=== Section Start ===

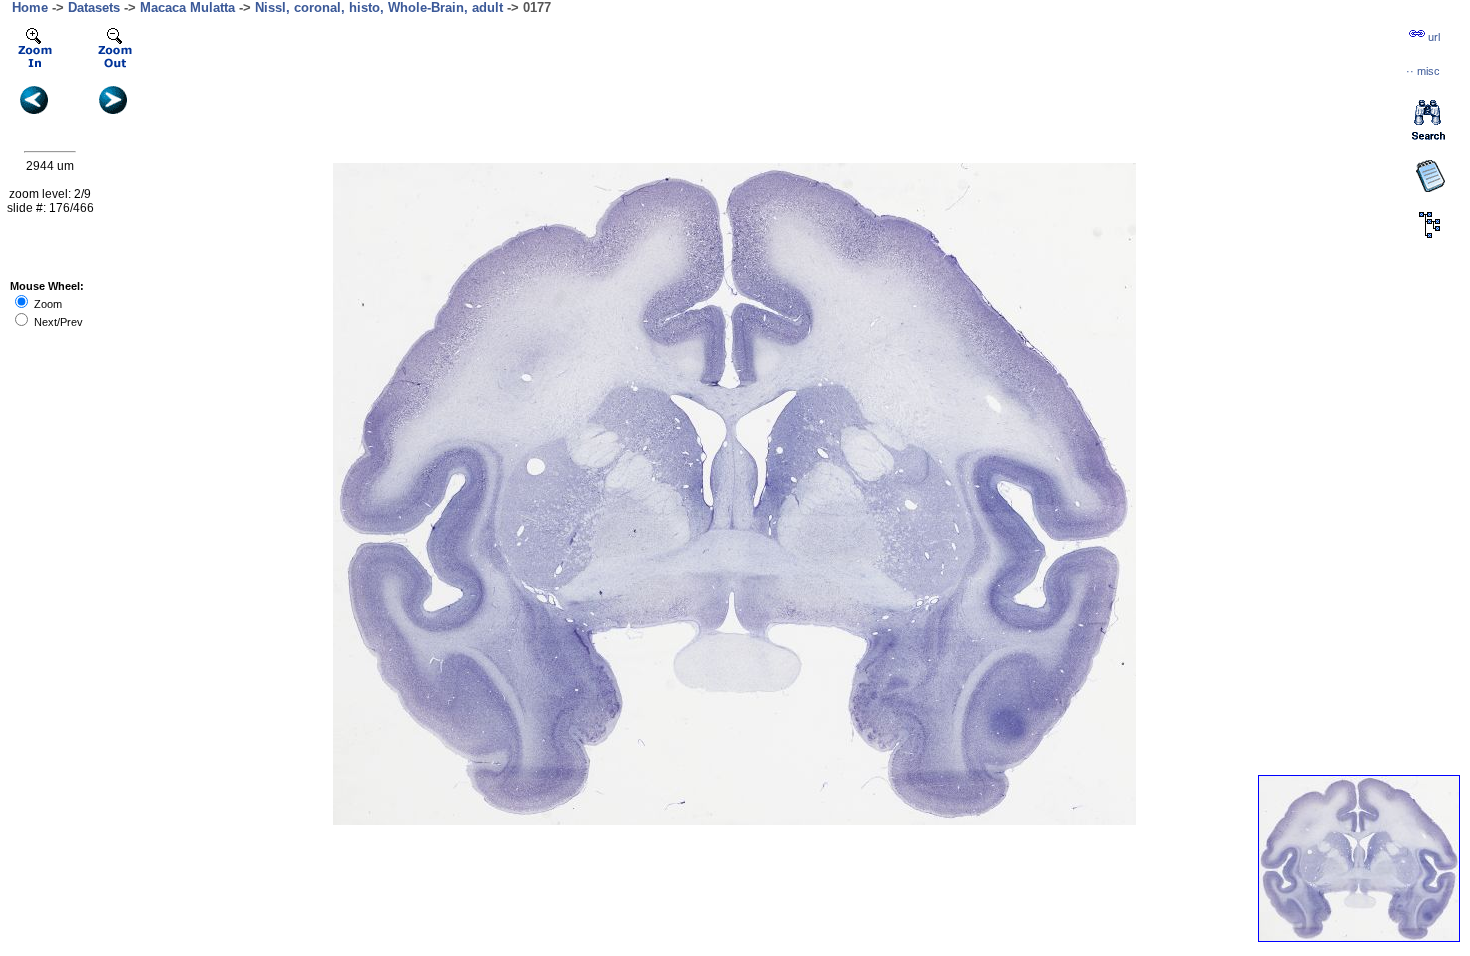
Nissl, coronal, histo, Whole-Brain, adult (379, 7)
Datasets (94, 7)
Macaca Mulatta (187, 7)
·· (1423, 71)
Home (30, 7)
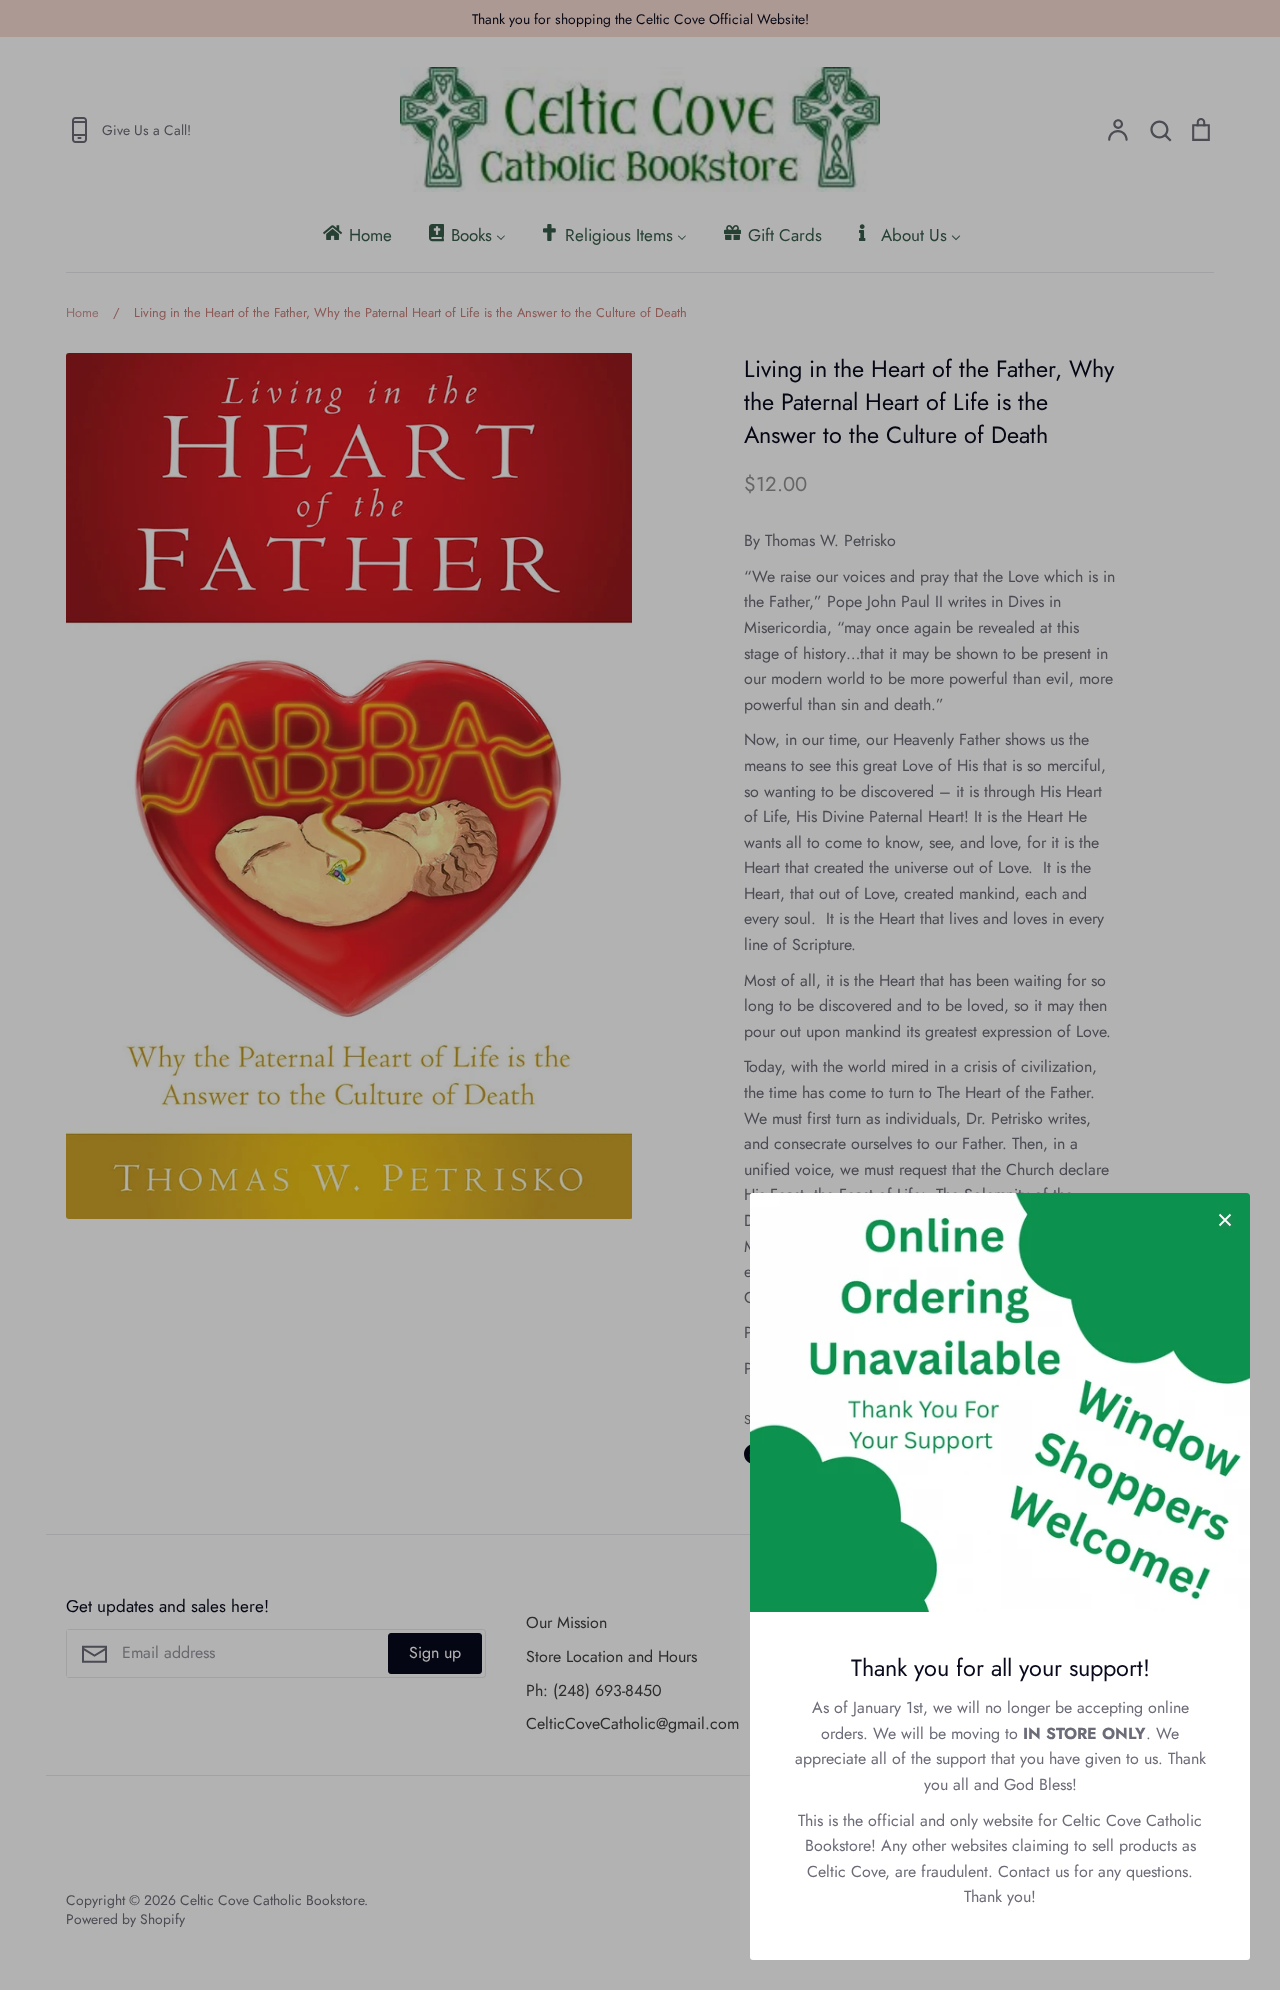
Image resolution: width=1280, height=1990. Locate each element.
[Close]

=== Section End ===

(Work to be completed):
What is needed is an exact output of the records above, with every picture left out.

(Exercise solution):
Nissl, coronal, histo, Whole-Brain, adult (379, 7)
Datasets (94, 7)
Macaca Mulatta (187, 7)
·· (1423, 71)
Home (30, 7)
Image resolution: width=1280, height=1990. Locate each element.
[Close]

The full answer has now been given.